══ MATERIAL FOR THIS EXERCISE

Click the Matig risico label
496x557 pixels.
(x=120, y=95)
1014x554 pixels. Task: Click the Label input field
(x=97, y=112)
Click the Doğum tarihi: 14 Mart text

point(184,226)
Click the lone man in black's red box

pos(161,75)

════

§ **WORK INSTRUCTIONS**
Only the lines from the one containing "1014x554 pixels. Task: Click" through the end of the entries above should be written out, exactly and in full.

§ **RESPONSE AREA**
1014x554 pixels. Task: Click the Label input field
(x=97, y=112)
Click the Doğum tarihi: 14 Mart text

point(184,226)
Click the lone man in black's red box

pos(161,75)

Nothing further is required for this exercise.